When the VM decides to use another cluster than the specified
bank-cluster-bits (for example, due to a kernel bug), the
hypervisor is instructed to select a default cluster queue for the
faulting guest physical address.
[0089] Clusters: The guest OS is provided with the assigned
clusters, optionally using a defined bank-cluster-bits kernel
command line parameter. In Qemu the bank-cluster-bits command line
parameter is provided as an extension to the--append Qemu option.
The option in Qemu instructs the clusters allocated for the whole
VM, and is communicated via a IOTCL BANK_COLOR call to KVM
hypervisor. KVM stores cluster information to KVM struck which
includes also VM ID information.
[0090] Reference is now made to FIG. 6, which is a schematic
depicting the described Qemu/KVM command line options, in
accordance with some embodiments of the present disclosure.
[0091] The defined Qemu option bank-clusters sets the upper bound
for the overall memory banks available for all the applications
that run on each VM. Applications running on each VM cannot be
assigned more memory banks than the value set by the upper bound to
the VM.
[0092] At 406, another group of clusters banks of the DRAM 508 is
allocated to second VM 516B running on the host OS of the host
computing device 502. Different VM are allocated to different
clusters, such that memory contentions between applications running
on different VM is reduced or prevented. For example, the group of
clusters 510B-C are allocated to second VM 516B, with cluster 510A
allocated to the first VM 516A. Each VM may independently perform
mapping of its assigned clusters to the applications running on the
respective VM, which improves overall memory performance and/or
computational performance.
[0093] The second VM 516B maps each member of the group of clusters
510B-C to the applications executing on the second VM 516B. Each
member of the group of clusters defines banks of the DRAM for
exclusive use by each mapped application executing on the second VM
516B. For example, cluster 510B (i.e., banks 512C-D) is mapped to
application 514C running on second VM 516B, and clusters 510C
(i.e., banks 512E-F) is mapped to application 514D running on
second VM 516B.
[0094] Clusters of banks of the DRAM are uniquely mapped to each
application executing on each VM running on the host OS of the host
computing device. Each application executing on each VM has
exclusive use of the mapped cluster. The unique assignment of
clusters to each application of each VM prevents or reduces memory
contention between applications of the same VM and applications of
different VM.
[0095] When multiple VMs are executed by a common host computing
device, applications from different VMs are set to use different
clusters. Each VM is set with non-overlapping bank cluster bits,
for example, using a defined Guest OS kernel command line parameter
(e.g., bank-cluster-bits) and Qemu bank-clusters--option.
[0096] The hypervisor 522 includes code to support designation of
different clusters of banks 510A-C to different applications
running on each VM 516A-B, which may be implemented as described in
the following exemplary implementation In the VM creation phase,
the defined Qemu bank-clusters denotes the available clusters of
banks for the VM process considered in its entirety (that includes
applications running on the VM). The available clusters of banks
are provided to the KVM hypervisor using a defined IOCTL
BANK_CLUSTER call. The hypervisor stores the bank cluster data in a
KVM struct or in VCPU struct for the threads.
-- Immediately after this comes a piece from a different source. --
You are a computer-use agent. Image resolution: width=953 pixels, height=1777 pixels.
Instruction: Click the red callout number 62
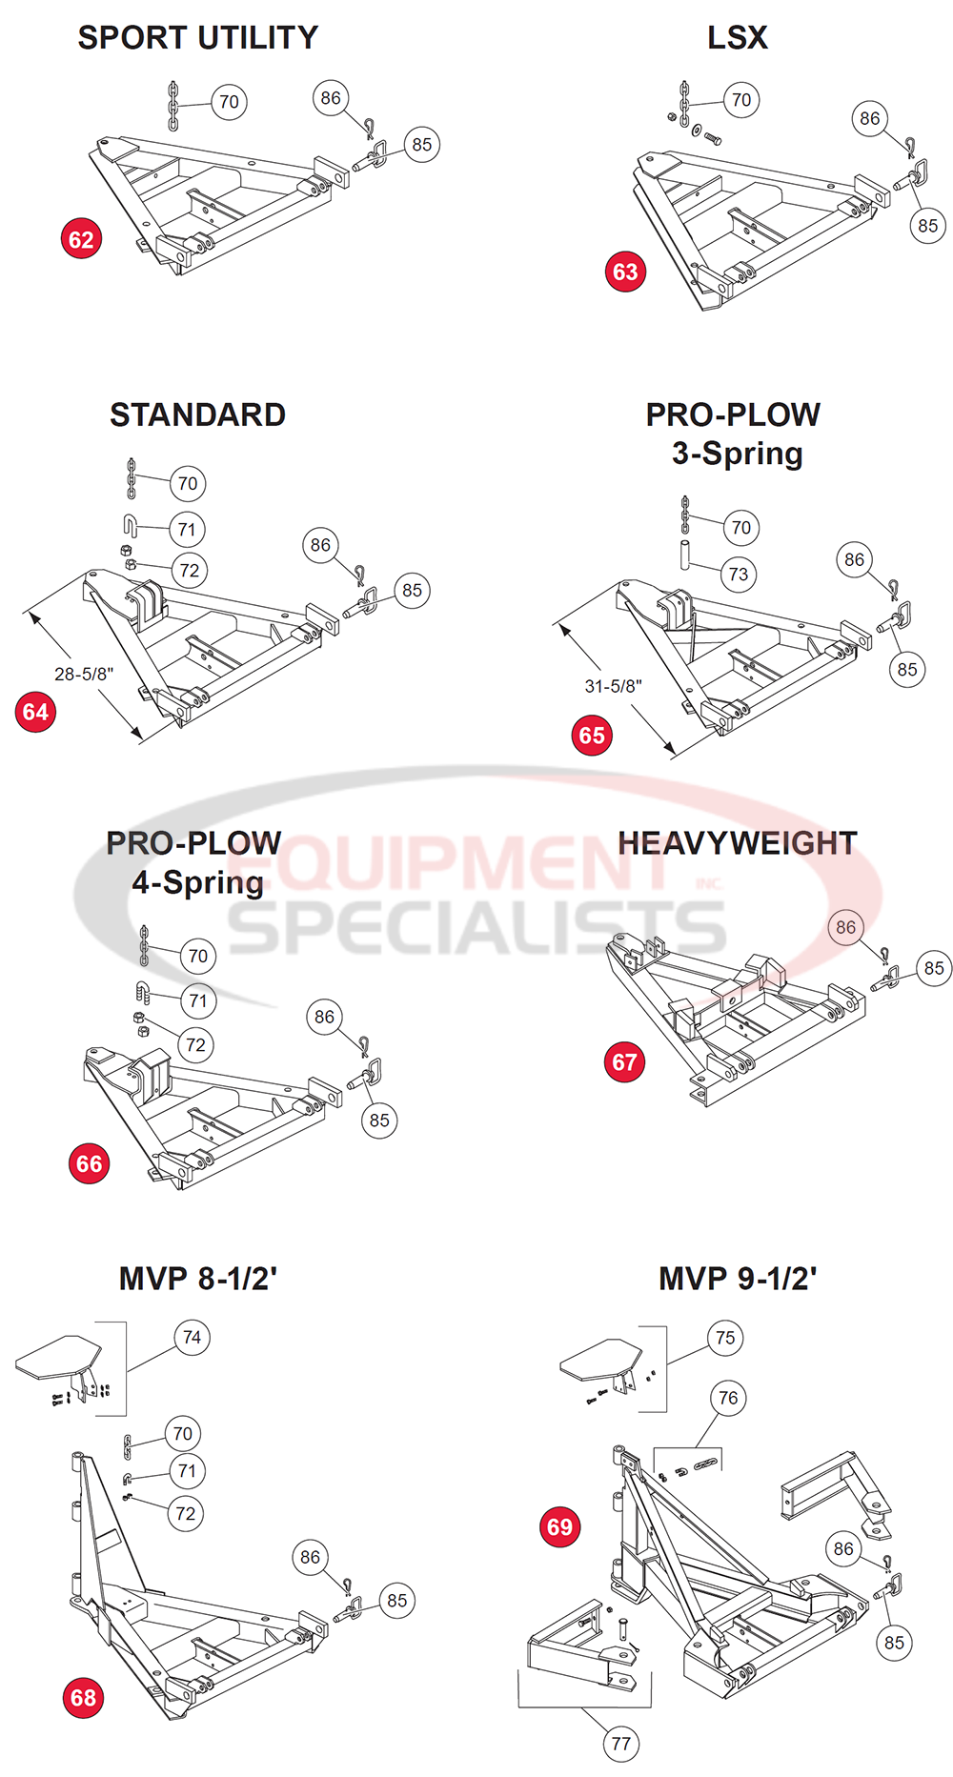pos(81,239)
[0097] At 408, a virtual memory page fault associated with a
certain application (e.g., 514A or 514B) executing on common VM
516A is handled.
[0098] Based on the above described exemplary implementation, in
case of page fault due to the guest physical address the second
level page fault handler at first reads VM ID in order to associate
the faulting VM to the associated KVM struct. Depending on the
processor architecture, the VM IS may be read from VTTRB register.
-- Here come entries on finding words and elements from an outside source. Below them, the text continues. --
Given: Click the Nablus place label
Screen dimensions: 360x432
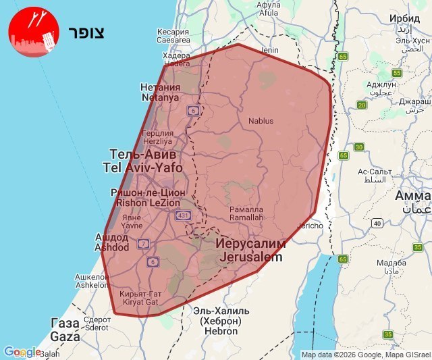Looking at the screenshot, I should coord(261,121).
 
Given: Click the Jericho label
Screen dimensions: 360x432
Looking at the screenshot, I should coord(310,226).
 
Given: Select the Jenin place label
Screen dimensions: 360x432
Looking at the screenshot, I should coord(270,50).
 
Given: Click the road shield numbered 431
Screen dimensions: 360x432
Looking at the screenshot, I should coord(182,215).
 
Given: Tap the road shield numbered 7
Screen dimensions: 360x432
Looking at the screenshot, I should coord(144,243).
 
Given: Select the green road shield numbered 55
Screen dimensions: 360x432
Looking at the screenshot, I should coord(397,73).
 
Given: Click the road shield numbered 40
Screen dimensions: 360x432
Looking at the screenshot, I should coord(377,223).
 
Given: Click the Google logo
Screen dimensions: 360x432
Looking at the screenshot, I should coord(22,352).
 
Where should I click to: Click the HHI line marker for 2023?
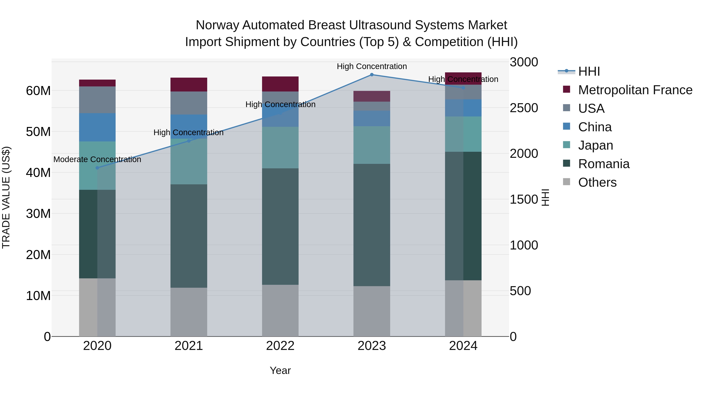pyautogui.click(x=372, y=75)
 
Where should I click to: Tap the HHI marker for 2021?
pyautogui.click(x=189, y=141)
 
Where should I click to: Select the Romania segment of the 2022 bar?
pyautogui.click(x=280, y=226)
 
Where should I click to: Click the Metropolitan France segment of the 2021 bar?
pyautogui.click(x=189, y=84)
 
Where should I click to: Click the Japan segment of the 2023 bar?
pyautogui.click(x=372, y=145)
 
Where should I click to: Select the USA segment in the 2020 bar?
pyautogui.click(x=97, y=100)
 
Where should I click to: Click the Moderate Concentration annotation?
pyautogui.click(x=97, y=160)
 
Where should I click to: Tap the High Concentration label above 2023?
pyautogui.click(x=372, y=66)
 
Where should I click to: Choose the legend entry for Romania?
pyautogui.click(x=604, y=164)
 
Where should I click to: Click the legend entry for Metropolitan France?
pyautogui.click(x=635, y=90)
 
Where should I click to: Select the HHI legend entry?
pyautogui.click(x=589, y=71)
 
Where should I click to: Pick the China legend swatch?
pyautogui.click(x=567, y=126)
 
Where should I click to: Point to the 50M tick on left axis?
pyautogui.click(x=38, y=132)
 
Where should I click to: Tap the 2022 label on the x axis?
pyautogui.click(x=280, y=346)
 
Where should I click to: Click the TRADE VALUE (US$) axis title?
pyautogui.click(x=6, y=197)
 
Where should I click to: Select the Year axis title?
pyautogui.click(x=280, y=370)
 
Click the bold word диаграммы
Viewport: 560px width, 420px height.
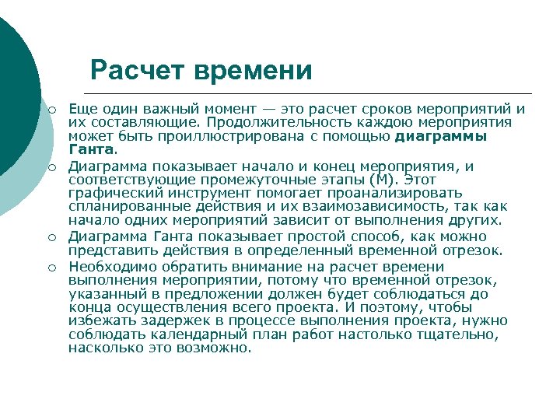[442, 136]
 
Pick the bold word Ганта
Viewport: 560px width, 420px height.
[91, 149]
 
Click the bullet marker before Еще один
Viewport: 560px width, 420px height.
[50, 109]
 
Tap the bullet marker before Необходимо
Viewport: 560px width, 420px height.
[50, 267]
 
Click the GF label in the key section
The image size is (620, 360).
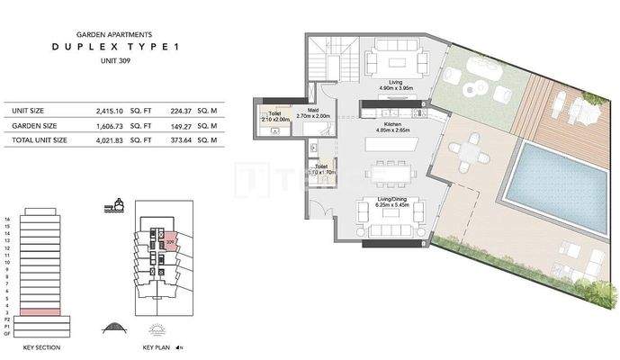(x=7, y=333)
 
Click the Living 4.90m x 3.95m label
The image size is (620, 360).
(x=393, y=86)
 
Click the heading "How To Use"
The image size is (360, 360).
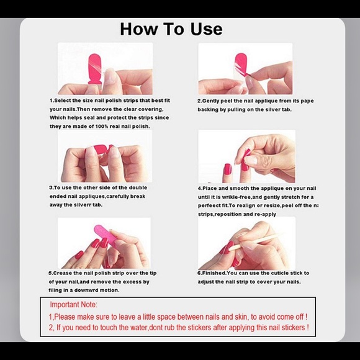pyautogui.click(x=171, y=29)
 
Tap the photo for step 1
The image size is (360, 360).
pyautogui.click(x=105, y=68)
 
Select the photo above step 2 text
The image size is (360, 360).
pyautogui.click(x=245, y=68)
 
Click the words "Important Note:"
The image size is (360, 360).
pyautogui.click(x=74, y=305)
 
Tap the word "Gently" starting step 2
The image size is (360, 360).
pyautogui.click(x=215, y=101)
The obtained VM ID may be used against the KVM/VCPU struct which
also includes the VM ID to check the cluster bits for the VM.
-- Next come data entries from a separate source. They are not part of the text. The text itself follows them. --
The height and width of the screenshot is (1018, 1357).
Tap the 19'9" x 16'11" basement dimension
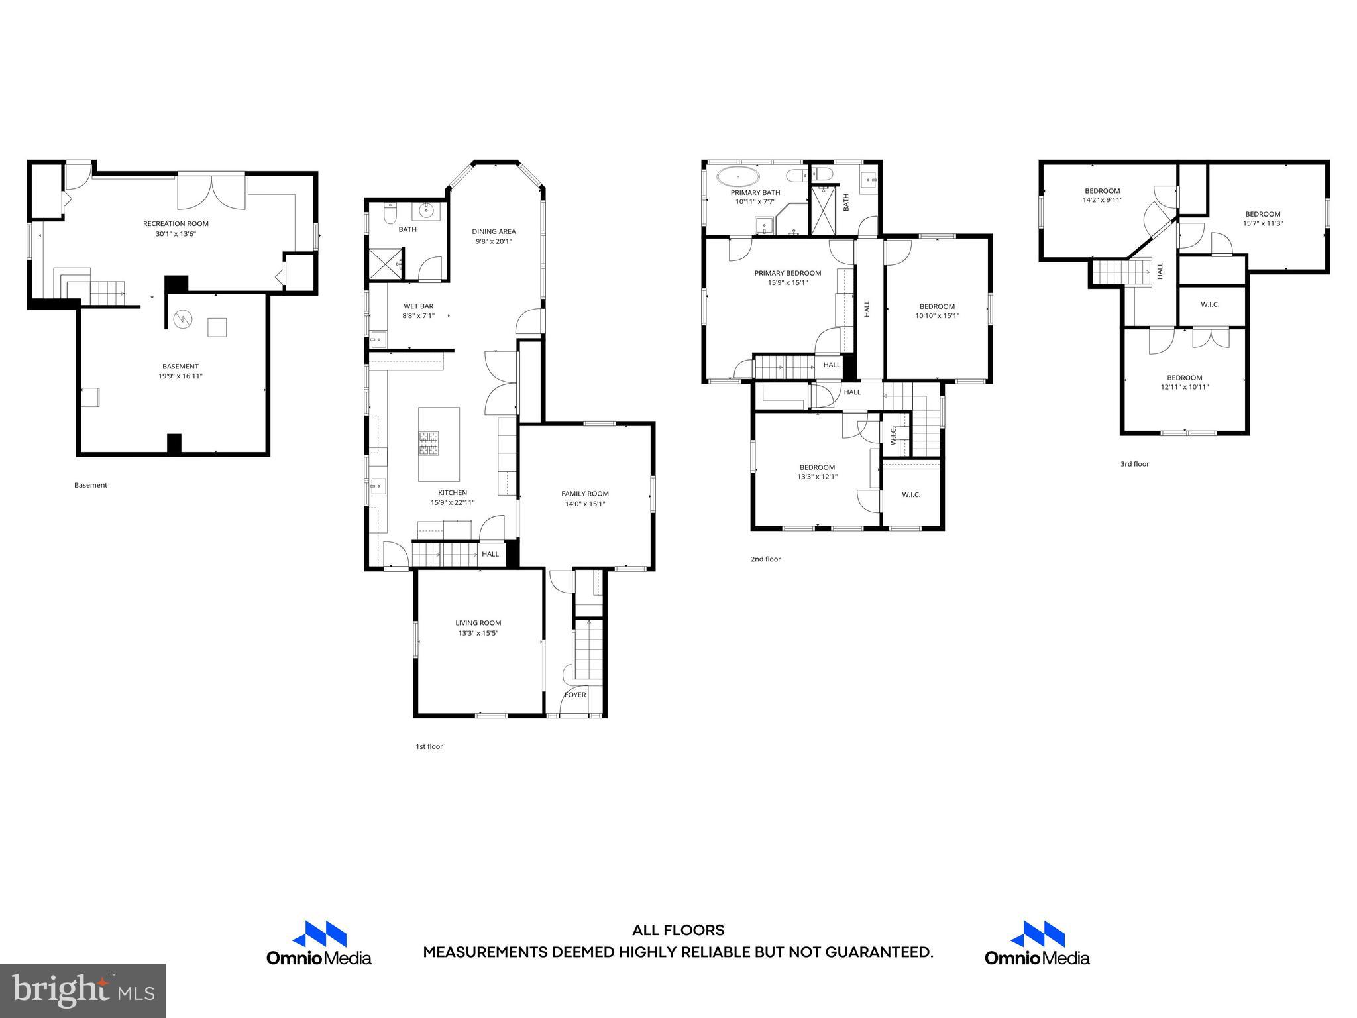[x=180, y=376]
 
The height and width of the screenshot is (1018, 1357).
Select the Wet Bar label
[x=418, y=306]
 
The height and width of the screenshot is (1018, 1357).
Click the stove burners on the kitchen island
[x=428, y=443]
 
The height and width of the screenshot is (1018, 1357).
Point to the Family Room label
[x=584, y=494]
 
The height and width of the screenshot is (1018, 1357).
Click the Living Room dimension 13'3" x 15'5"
[x=478, y=633]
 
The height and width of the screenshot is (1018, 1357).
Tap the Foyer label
[x=575, y=695]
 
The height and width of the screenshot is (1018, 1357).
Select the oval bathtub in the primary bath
[x=738, y=177]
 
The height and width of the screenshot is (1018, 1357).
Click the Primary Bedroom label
[x=787, y=273]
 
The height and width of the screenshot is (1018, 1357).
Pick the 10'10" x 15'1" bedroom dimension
[x=937, y=316]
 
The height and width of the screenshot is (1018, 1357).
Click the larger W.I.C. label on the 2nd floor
[x=911, y=495]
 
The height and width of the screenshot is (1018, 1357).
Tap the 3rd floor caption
[x=1134, y=464]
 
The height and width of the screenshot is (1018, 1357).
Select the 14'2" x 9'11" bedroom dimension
[x=1102, y=200]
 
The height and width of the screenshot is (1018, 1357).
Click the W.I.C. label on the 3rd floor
[x=1210, y=305]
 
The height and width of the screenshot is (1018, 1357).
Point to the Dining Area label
[x=494, y=231]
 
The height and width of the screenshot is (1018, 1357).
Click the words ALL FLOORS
[x=678, y=931]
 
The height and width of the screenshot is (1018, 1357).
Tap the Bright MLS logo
[x=83, y=990]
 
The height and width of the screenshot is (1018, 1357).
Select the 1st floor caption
[x=429, y=746]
[0099] Reference is now made to FIG. 7, which is a flowchart
depicting page fault handing using other methods that do not
consider applications executing on a VM, for example, the BPM
method to help understand implementations of the present
disclosure.
[0100] At 702, a page fault is detected by the host OS. The page
fault occurs when a process attempts to allocate more memory than
the host OS allocated to the process using bank colors, for
example, from the process structure such as process
task-struct.
[0101] At 704, the process ID and bank color allocated to the
process is checked.
[0102] At 706, the process ID and bank color are provided to the
buddy allocator for allocation of memory pages from the allocated
bank queues based on bank color. When other methods (e.g., BPM
method) are implemented, the second level page fault handler
requests a page from the buddy allocator without a specific policy.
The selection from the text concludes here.